As características pessoais, o apoio pessoal e a forma como lidam com a experiência é que influenciam o desenvolvimento, ou não, da patologia.

Cármen Sanches, 67 anos, tinha 18 quando chegou a Portugal, onde encontrou vários dedos apontados na sua direção: “Diziam que eu devia ir para a minha terra, que tinha roubado os pretos em África e que andava a roubar o trabalho dos outros. Sentia que não me viam como portuguesa e muita revolta”, conta.

E acrescenta: “Psicologicamente, atingiu-me bastante, embora eu tivesse alguma força”.

Cármen lembra-se que a família decidiu partir quando soube que existia uma ordem de matar todos os brancos que se encontravam na zona onde vivia, perto de Luanda.

Questionada sobre o apoio que recebeu, nomeadamente a nível psicológico, ri-se e desabafa: “Nunca tive ajudas nenhumas do Estado português. Valeu-me a minha família”.

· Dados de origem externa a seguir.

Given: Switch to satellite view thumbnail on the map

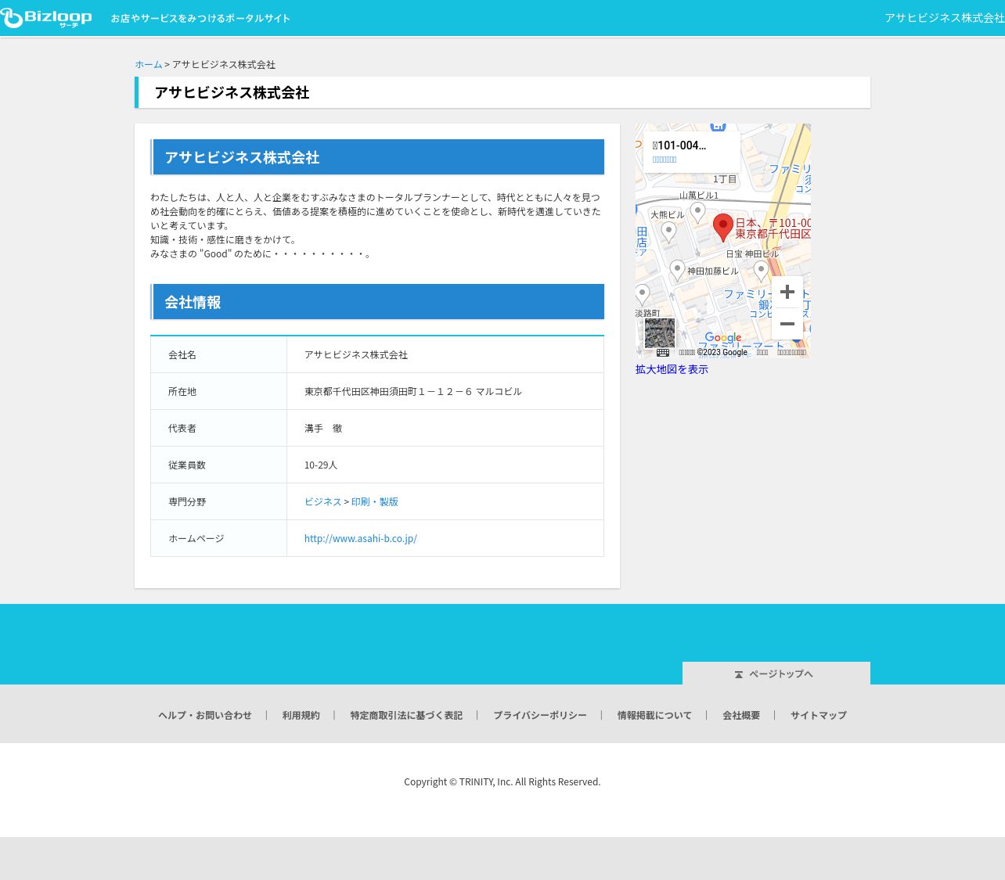Looking at the screenshot, I should (x=659, y=333).
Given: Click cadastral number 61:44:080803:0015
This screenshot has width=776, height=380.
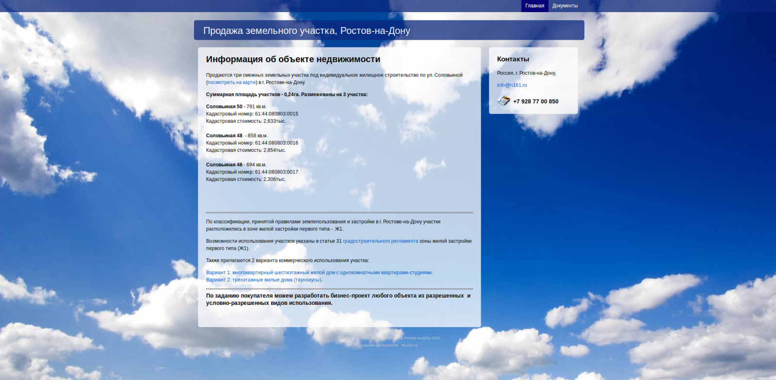Looking at the screenshot, I should click(x=276, y=114).
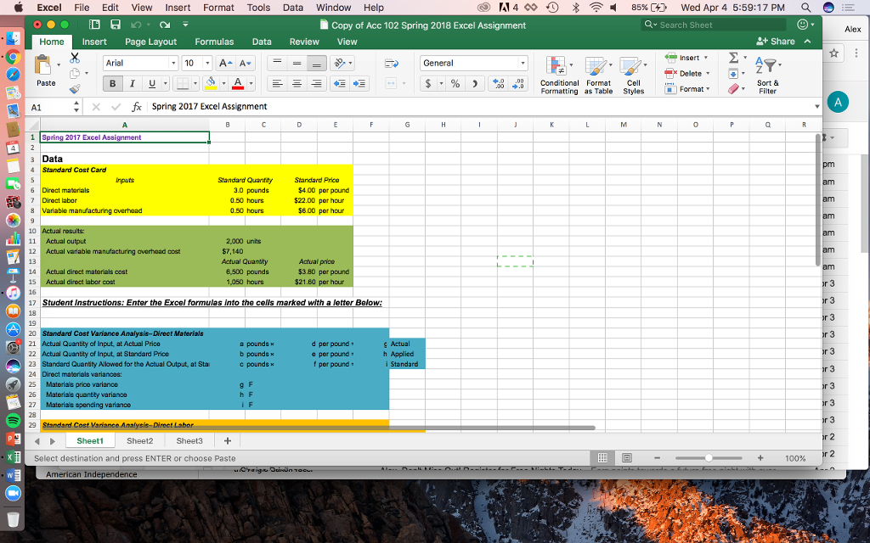Screen dimensions: 870x543
Task: Open the fill color dropdown arrow
Action: coord(223,82)
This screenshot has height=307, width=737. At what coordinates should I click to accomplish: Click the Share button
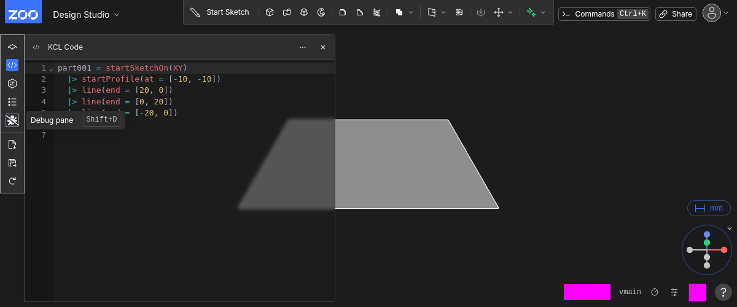(x=676, y=14)
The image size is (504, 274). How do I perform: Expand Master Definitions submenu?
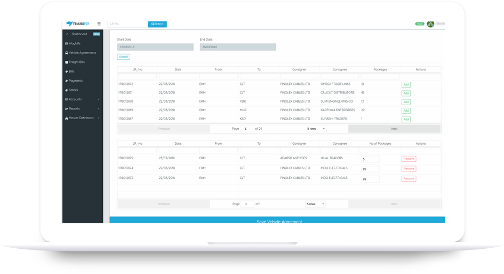tap(82, 118)
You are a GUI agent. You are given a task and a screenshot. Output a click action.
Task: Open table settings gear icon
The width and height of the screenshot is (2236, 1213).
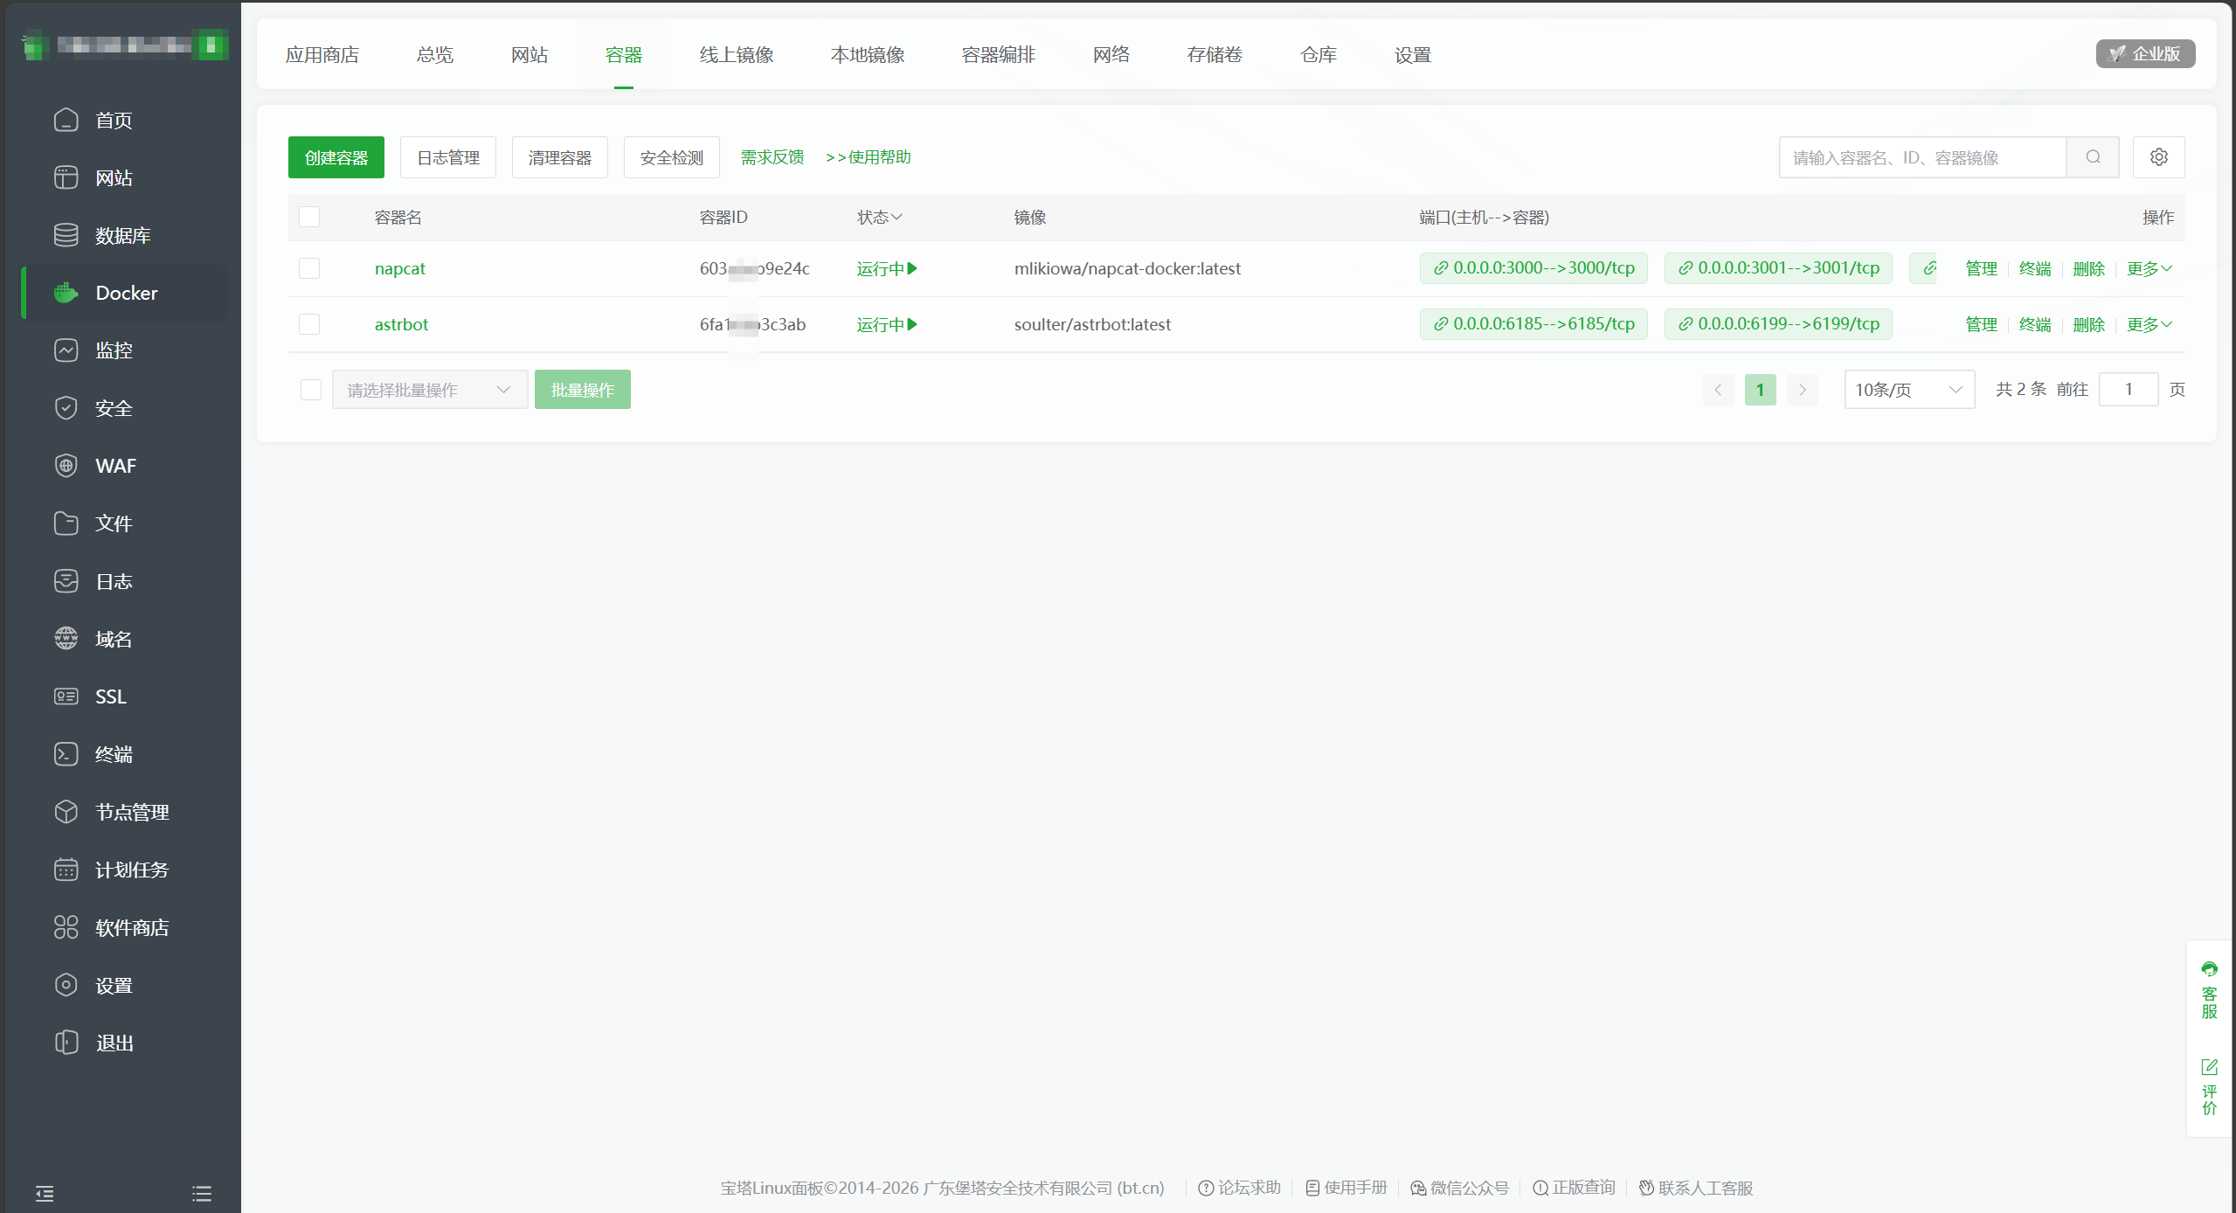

Renata Benavente acredita que, mesmo passados tantos anos, “é possível desenvolver formas de ajustamento mais adequado, minimizar os sintomas para uma vida mais saudável e com bem-estar emocional”.

“A intervenção psicológica e a disponibilização de apoio desta natureza a pessoas que passaram por experiências deste tipo é fundamental”, insiste.

Olga também tem dificuldades em esquecer o que viveu a seguir ao 25 de Abril, primeiro em Angola e, mais tarde, em Portugal.

Ela e a família passaram por um tiroteio e, com 15 anos, teve uma espingarda encostada ao corpo. Dias depois estava a caminho de Lisboa, “sem nada, nem um tostão”.

“Quando vejo imagens da Palestina, da Ucrânia, lembro-me do que passei. Entendo muito bem o que estão a sentir”, diz.

Em Portugal, o choque foi “muito grande”. “As pessoas falavam, olhavam para nós com desdém, com medo que lhes pedíssemos alguma coisa”.

Episódios como estes podem resultar num conjunto de sintomas como sonhos recorrentes associados ao fenómeno, mal-estar psicológico e irritamento persistente, indica Renata Benavente.

Para algumas pessoas, como aconteceu com Susete Santos, o trauma resolveu-se com um regresso a África. “Vi a minha casa, entrei nela, com autorização da atual dona, e pisei o mesmo chão. Na porta, ainda estão vasos que foram da minha mãe. Tinha de fazer esta viagem. Para mim, foi o fechar de um ciclo”.

O primeiro voo da ponte aérea que Portugal organizou para trazer os portugueses das ex-colónias aterrou em 13 de maio de 1975. Até novembro desse ano, chegaram 463.315 cidadãos: cinco por cento da população. O Censos de 1981 atualizou esse número para 471.427.